There is no direct US equivalent to the GDPR, so you might assume that if your work is purely domestic, client privacy might not need to be such a high priority. However, that is missing the point. 

It can’t be denied that cybercrime is rising, and according to one report, it is set to cost the world an estimated $10.5 trillion by 2025. It is up to businesses and professionals working across the dispute resolution sector to invest in appropriate defenses. 

In this article, we take a look at some of the steps that businesses in this sector can take to protect themselves and their clients from cybersecurity breaches. 

Ensure both camps understand the issue

With any arbitration or dispute management, there will be two sides to think about, as is the nature of the sector. And of course, if one side is lax with the cybersecurity measures and processes that they put in place, it doesn’t matter what the other side does – the operation is only as secure as the least secure party. 

It is a good idea to provide each party with a breakdown of the cybersecurity essentials. For example, discussing best practices around secure email communication and correct data storage. Keeping up-to-date with the speed of technological changes, including the rising acceptance of online dispute resolution (ODR), means ensuring staff and clients have the ability and know-how to adapt to new levels of data protection across their shared online channels. It is important to ensure that IT personnel and clients are closely involved in this discussion to help make decisions around security. 

Consider using a secure case management system

One of the most effective ways to maximize security in this scenario is to manage the mediation within a specialist case management system. These systems are designed with security in mind and can allow multiple parties to log in and follow the case.  

“Such a platform can be provided by a third-party provider or the parties themselves,” suggests international law firm Ashurst. “A number of institutions also offer online platforms – so check the available options before reaching a decision (and incurring costs)”.

This platform should be used for information sharing and discussions throughout the length of the case. It helps to keep everything in one place and can simplify some of the trickier parts of the mediation. 

Use multi-factor authentication

It is notable that in cybersecurity it is often the small changes that can make the biggest difference. Multi-factor authentication (MFA) is an important way to provide a greater layer of security whenever someone involved in the mediation has to log in to an account. 

MFA requires more than a single form of authentication (such as a password). For example, as well as your password, you might be required to enter a code sent to your smartphone, or utilize biometric data. 

“A major issue that I see regularly is a failure by organizations to enforce multi-factor authentication across systems and applications,” says Jed Kafetz, Head of Penetration Testing at cybersecurity specialists Redscan. “MFA provides an important secondary layer of defense in the event of a password being stolen and is especially important given people’s tendency to reuse passwords across accounts. If adopted more widely, I can confidently say that there would be far fewer security breaches.”
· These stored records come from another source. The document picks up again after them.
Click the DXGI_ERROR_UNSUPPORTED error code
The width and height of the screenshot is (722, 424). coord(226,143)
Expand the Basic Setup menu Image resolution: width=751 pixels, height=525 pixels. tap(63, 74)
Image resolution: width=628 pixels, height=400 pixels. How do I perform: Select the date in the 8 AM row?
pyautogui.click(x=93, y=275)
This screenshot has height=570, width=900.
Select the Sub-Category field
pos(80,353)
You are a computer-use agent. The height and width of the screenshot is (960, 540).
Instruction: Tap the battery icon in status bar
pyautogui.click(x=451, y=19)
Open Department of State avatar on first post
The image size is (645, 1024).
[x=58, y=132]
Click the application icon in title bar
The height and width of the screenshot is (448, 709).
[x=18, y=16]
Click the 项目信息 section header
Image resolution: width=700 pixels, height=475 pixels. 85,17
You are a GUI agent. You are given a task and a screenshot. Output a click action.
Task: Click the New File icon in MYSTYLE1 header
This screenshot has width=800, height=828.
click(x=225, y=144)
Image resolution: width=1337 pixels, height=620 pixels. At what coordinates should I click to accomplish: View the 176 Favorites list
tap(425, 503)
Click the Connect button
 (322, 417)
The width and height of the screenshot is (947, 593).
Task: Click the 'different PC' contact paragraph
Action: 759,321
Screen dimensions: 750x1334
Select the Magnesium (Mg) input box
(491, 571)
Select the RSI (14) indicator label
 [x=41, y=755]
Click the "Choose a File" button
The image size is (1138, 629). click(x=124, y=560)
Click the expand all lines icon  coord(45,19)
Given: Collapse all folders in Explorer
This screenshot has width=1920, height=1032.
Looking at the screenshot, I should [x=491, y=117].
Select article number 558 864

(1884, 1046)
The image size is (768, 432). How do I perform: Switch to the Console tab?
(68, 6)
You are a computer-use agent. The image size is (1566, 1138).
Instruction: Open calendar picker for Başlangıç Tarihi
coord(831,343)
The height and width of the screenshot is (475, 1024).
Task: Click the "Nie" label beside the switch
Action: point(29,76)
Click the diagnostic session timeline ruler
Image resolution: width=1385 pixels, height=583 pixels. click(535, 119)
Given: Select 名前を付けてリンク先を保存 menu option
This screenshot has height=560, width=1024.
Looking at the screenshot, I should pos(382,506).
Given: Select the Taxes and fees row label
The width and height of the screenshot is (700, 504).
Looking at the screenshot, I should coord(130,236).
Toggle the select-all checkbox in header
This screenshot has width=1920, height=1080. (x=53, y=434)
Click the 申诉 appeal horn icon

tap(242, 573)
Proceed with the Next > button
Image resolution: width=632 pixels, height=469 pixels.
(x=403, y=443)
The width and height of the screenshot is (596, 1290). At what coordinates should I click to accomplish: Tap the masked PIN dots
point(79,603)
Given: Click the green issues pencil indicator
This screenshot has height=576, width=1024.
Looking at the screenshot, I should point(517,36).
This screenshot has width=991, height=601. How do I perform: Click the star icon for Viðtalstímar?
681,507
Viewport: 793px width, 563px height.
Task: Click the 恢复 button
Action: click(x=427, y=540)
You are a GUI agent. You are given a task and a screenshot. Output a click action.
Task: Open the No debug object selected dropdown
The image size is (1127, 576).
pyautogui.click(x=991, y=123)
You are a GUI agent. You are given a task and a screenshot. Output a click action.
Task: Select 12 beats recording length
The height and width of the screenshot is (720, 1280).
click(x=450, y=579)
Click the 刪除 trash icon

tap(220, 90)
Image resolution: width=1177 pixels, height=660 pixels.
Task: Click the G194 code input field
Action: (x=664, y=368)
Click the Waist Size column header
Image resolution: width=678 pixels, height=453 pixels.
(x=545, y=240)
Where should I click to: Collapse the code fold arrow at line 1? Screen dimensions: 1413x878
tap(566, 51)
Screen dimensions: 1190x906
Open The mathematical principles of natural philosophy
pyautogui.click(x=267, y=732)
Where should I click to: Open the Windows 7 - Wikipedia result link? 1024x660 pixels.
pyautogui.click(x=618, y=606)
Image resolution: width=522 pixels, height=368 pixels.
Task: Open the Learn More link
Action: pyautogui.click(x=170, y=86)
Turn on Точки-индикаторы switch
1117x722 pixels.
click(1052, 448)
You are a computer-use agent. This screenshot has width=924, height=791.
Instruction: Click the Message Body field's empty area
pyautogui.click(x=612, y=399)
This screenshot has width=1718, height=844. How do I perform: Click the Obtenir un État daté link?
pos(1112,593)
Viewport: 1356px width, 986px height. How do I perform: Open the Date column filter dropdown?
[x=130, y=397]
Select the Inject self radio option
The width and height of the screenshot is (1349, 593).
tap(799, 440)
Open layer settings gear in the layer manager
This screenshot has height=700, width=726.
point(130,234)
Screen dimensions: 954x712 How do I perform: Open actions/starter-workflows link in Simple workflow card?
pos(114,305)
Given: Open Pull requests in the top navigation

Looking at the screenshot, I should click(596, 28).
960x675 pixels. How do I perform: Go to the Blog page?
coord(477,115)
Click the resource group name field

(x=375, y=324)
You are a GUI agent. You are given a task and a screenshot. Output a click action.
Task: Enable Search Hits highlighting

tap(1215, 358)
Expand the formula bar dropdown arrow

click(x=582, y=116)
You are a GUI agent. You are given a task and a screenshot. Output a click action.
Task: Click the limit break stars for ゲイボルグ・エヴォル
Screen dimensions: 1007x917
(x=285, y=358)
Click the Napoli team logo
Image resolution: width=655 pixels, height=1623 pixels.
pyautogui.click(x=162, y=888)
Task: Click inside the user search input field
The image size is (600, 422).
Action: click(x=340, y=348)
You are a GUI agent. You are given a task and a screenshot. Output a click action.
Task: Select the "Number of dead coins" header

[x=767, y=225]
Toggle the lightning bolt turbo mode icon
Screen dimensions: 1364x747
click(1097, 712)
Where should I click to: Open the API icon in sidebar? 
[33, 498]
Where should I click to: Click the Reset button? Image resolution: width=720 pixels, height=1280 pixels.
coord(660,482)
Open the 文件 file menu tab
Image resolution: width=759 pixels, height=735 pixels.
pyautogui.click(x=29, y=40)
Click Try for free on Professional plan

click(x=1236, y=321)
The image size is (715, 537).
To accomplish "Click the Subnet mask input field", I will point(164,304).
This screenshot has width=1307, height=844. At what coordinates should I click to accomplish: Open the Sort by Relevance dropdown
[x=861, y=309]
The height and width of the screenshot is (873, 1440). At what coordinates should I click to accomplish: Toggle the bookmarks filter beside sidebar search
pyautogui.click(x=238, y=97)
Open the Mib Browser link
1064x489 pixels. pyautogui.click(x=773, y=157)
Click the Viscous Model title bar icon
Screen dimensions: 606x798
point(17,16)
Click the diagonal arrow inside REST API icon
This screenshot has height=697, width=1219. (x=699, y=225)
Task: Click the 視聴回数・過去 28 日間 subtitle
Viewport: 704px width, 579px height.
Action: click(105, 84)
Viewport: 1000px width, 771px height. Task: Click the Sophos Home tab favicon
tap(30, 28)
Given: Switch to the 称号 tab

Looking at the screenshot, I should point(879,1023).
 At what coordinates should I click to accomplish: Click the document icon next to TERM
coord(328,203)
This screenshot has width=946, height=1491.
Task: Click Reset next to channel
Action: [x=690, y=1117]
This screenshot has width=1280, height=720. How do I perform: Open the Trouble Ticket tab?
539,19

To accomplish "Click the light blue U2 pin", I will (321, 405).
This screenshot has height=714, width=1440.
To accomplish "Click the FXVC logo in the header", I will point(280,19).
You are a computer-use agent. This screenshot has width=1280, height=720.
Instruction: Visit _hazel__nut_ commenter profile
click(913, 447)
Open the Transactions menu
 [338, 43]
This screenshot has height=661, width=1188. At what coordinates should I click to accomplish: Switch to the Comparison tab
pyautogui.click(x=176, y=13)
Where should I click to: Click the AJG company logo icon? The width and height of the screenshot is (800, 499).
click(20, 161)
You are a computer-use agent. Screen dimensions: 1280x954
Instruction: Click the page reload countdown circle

Be careful when sharing data

Sharing data can be a big part of dispute management, so it is vital that you find a way to do this as safely and securely as possible. A key point here is that you should avoid using software that has not specifically been designed for the secure sharing of data from a legal perspective – for example, well-known software such as Google Drive or DropBox. 

While fine for general work, this software can be vulnerable to hacking when it comes to important data that needs to be secure. If you do need to use software like these, use all of the available precautions, such as password-protecting documents. 

Hackers are operating more and more frequently in the mediation sector. The perceived high value of these operations, due to the level of personal data and confidential information being shared, makes them a prime target. Don’t assume that this is something that cannot happen to you. Cybercriminals become more sophisticated every day and if you fail to take the necessary precautions, you could see the entire mediation destroyed by hacking.